**STUDY MATERIAL**
◆ ◆ ◆ ◆ ◆
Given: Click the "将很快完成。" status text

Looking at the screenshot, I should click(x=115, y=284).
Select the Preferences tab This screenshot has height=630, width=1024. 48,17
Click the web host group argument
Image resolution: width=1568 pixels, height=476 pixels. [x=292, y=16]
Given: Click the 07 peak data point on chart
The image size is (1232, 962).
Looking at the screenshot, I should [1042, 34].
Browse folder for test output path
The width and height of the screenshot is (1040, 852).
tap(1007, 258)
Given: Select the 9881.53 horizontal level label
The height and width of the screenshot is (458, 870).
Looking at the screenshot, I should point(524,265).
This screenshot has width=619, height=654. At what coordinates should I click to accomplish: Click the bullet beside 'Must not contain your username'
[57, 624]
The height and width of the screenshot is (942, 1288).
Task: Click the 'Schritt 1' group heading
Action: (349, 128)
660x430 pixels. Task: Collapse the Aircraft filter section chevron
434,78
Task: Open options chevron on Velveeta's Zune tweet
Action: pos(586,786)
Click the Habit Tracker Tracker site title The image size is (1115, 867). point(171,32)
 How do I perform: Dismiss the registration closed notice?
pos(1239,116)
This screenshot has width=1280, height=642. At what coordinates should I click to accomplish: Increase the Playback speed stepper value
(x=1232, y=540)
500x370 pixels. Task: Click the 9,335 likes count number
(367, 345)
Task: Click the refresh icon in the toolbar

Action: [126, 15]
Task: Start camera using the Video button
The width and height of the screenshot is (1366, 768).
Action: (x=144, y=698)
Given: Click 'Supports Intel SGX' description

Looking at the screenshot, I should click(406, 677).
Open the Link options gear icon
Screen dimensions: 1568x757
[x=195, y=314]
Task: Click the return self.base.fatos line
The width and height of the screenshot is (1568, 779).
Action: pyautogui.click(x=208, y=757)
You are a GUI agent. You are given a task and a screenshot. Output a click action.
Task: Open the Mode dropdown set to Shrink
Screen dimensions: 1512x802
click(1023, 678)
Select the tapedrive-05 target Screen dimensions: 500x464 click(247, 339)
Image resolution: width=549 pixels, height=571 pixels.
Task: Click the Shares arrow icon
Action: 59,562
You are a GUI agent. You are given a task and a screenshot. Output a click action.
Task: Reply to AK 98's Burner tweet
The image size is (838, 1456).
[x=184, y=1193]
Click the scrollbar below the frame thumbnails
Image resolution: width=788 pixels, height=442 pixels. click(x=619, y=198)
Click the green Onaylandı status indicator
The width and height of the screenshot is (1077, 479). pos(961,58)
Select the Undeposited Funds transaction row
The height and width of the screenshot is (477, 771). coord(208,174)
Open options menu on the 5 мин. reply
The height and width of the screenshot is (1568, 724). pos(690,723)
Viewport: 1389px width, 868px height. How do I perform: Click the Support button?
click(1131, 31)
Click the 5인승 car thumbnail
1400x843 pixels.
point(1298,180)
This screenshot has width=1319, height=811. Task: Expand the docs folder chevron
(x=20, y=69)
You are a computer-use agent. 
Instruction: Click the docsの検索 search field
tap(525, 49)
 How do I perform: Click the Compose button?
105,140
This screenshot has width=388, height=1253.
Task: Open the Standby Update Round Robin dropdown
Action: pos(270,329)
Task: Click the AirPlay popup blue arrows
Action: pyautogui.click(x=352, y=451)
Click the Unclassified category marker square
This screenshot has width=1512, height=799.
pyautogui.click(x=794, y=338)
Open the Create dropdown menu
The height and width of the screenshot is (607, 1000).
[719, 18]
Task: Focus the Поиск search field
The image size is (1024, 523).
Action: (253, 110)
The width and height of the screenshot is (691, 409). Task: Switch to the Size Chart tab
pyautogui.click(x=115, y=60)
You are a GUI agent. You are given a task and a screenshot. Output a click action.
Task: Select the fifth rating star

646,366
◆ ◆ ◆ ◆ ◆
**WHAT IS BEING ASKED**
Only the lines from the one containing "The width and height of the screenshot is (691, 409)." to the end of the records should be repeated, exactly as they appear.

**YOUR SOLUTION**
The width and height of the screenshot is (691, 409). Task: Switch to the Size Chart tab
pyautogui.click(x=115, y=60)
You are a GUI agent. You are given a task and a screenshot. Output a click action.
Task: Select the fifth rating star

646,366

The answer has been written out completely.